Pundits have started to worry about supply shortages. This is not necessarily a bad thing.
What a difference a day makes.
Last Thursday, gloom and doom prevailed. Most of the news stories that were transmitted were more of the same gnashing of teeth that we’ve been hearing since September:
• BJ Services and Pride International were cutting jobs;
• The president of BP Americas told the assemblage at Howard Weill annual convention in New Orleans that the recent price collapse presents “serious challenges.” “Our cost structure has to be fitted more closely to the volatile energy price environment we accepted as normal before 2004,” Lamar McKay told the audience.
• Despite earlier suggestions that Big Oil might be on a shopping spree, Reuters reported that executives who could be in the position to strike deals with, say, a major independent were “not in the market.” Low share prices, frozen credit markets, and the US’s vast gas reserves locked in shale plays were some of the reasons for the lack of interest in future acquisitions.
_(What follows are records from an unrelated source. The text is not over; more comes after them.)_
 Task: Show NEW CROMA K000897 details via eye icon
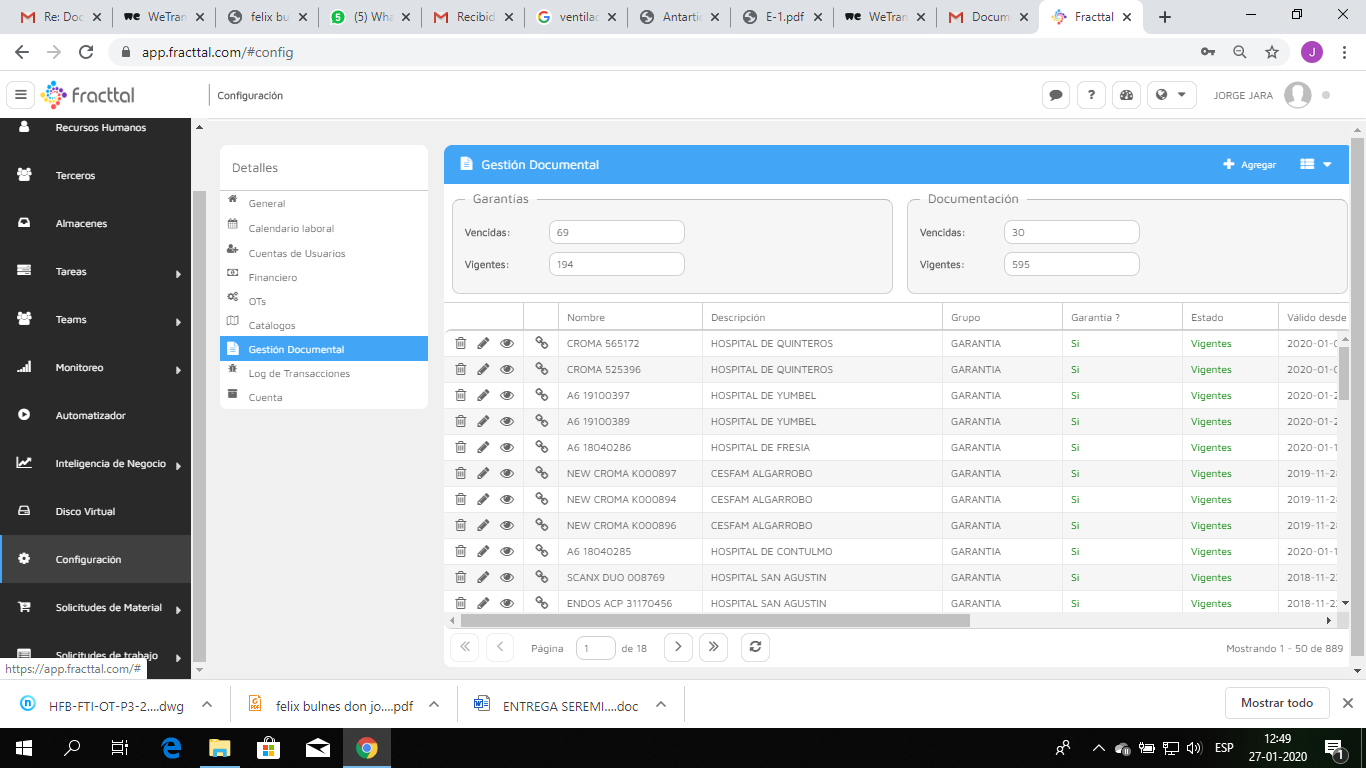(507, 473)
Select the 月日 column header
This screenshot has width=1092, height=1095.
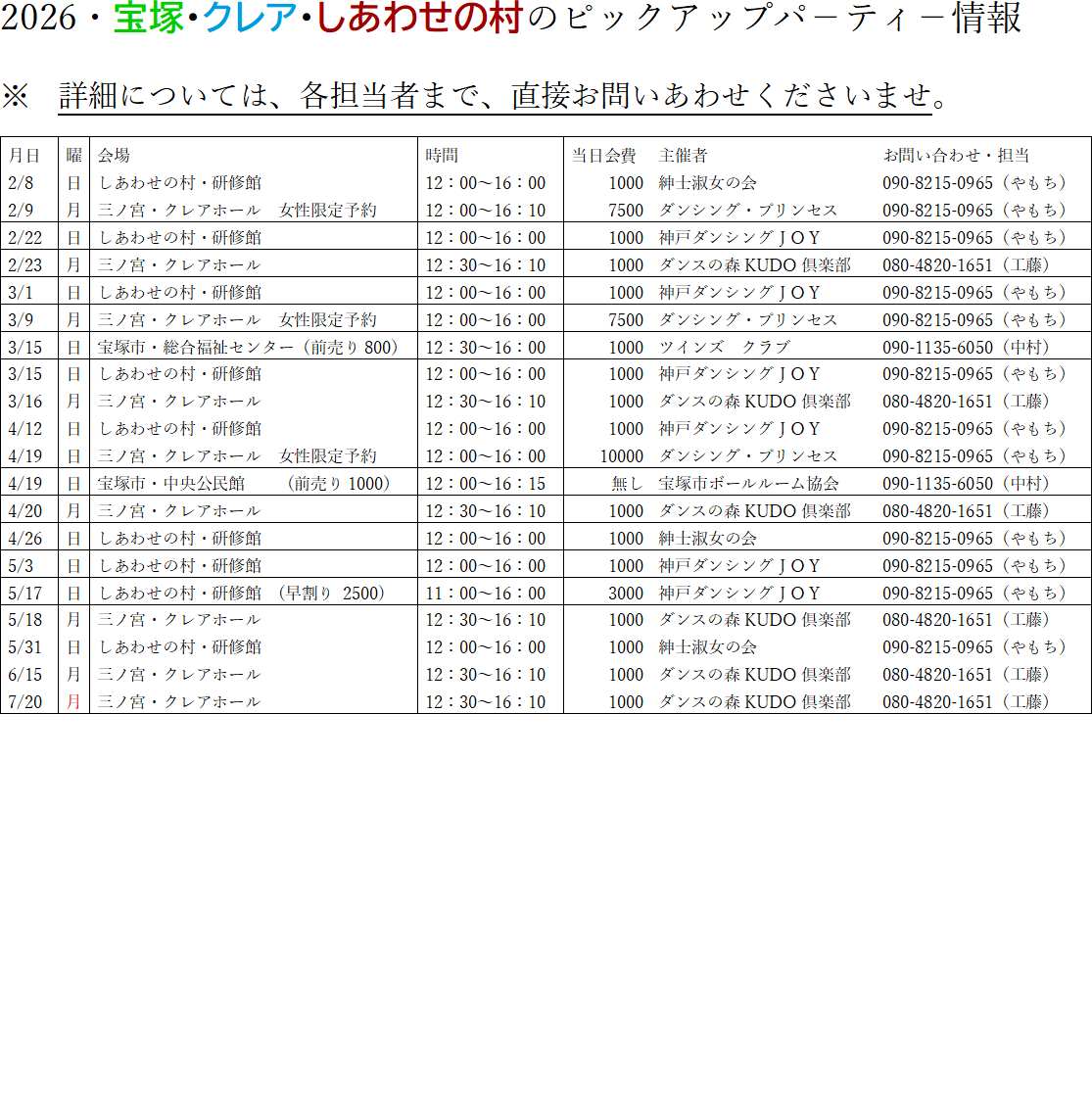24,156
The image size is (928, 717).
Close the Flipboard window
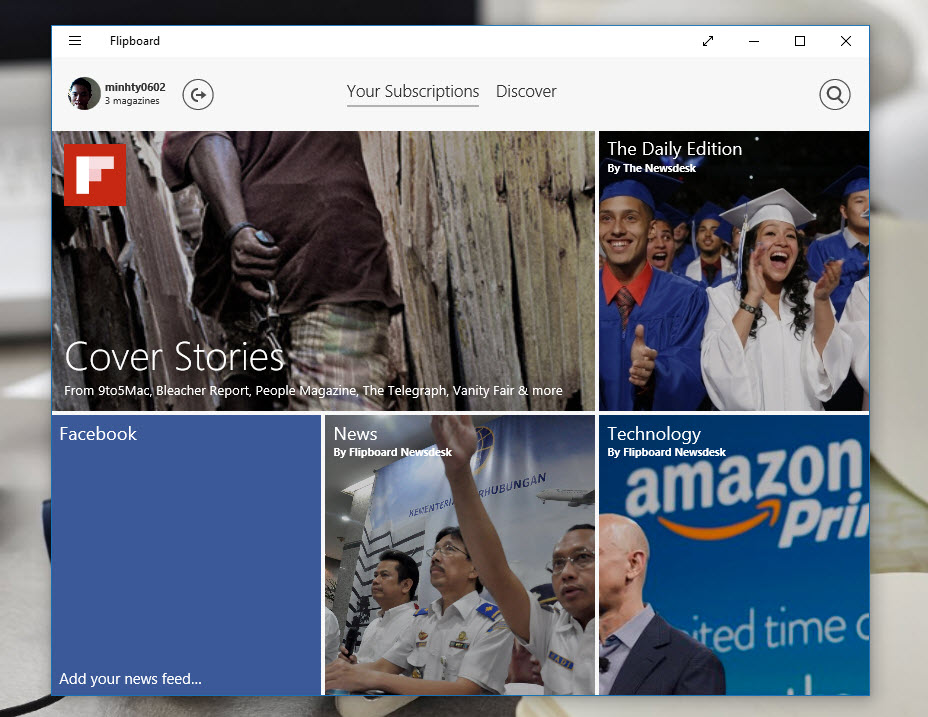click(846, 41)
• Finally, the Obama administration has, in the US, revived a tax battle that the industry “fought and won” last year, according to the Wall Street Journal. The president’s budget proposal plans to eliminate the industry’s tax breaks to raise more than US $31 billion in the next 10 years, resulting in an ad campaign by the American Petroleum Institute claiming that new taxes “would hobble our ailing economy” and “cost thousands of American jobs.”
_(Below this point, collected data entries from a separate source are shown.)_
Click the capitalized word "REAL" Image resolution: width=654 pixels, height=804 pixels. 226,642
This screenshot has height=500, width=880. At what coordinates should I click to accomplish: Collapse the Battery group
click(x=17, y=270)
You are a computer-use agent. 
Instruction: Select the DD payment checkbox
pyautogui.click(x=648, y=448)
So what’s the good news? Recently several articles have appeared that suggest that the supply/demand balance still works. Another WSJ article suggests that the slowdown in investment in oil and gas production “could lop off nearly 8 MMbo/d of future supply growth,” meaning that another price surge could be imminent. The information comes from a recent report by Cambridge Energy Research Associates (CERA).
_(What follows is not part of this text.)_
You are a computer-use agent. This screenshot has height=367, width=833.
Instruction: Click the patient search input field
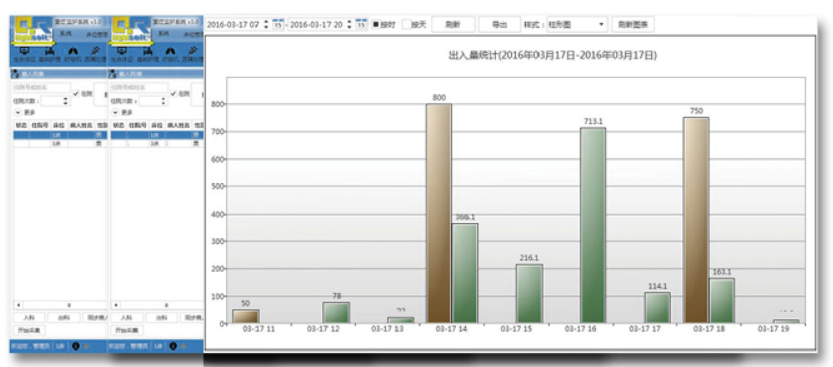[x=41, y=87]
The CERA report goes on to say that 7.6 MMbo/d are at risk due to project deferrals or cancellations. This is more than half of the production increase CERA projected between the summer of 2008 and the year 2014.
The New York Times also chimed in, stating that investors “are laying the groundwork for another bull run on the energy and commodities markets, in spite of signs
suggesting the overall economy is still deteriorating.”
While oil prices declined fairly sharply March 27, they posted gains throughout the previous week and were still above $50/bbl. And while demand in the US and China was still low, market watchers are looking to OPEC with renewed hope. OPEC members have managed to stick to production cuts and curtail production faster than demand has dropped. “The cartel, which controls roughly 40% of global oil production, has cut output by about 8.5% over the same period last year, while global demand is down by a little over 2%, according to the US Energy Information Administration,” the article states.
If economies start growing again in early 2010 as some analysts suggest, supply won’t be able to keep up with demand. Furthermore, they don’t expect OPEC to boost production quotas until oil reaches $70 to $75/bbl.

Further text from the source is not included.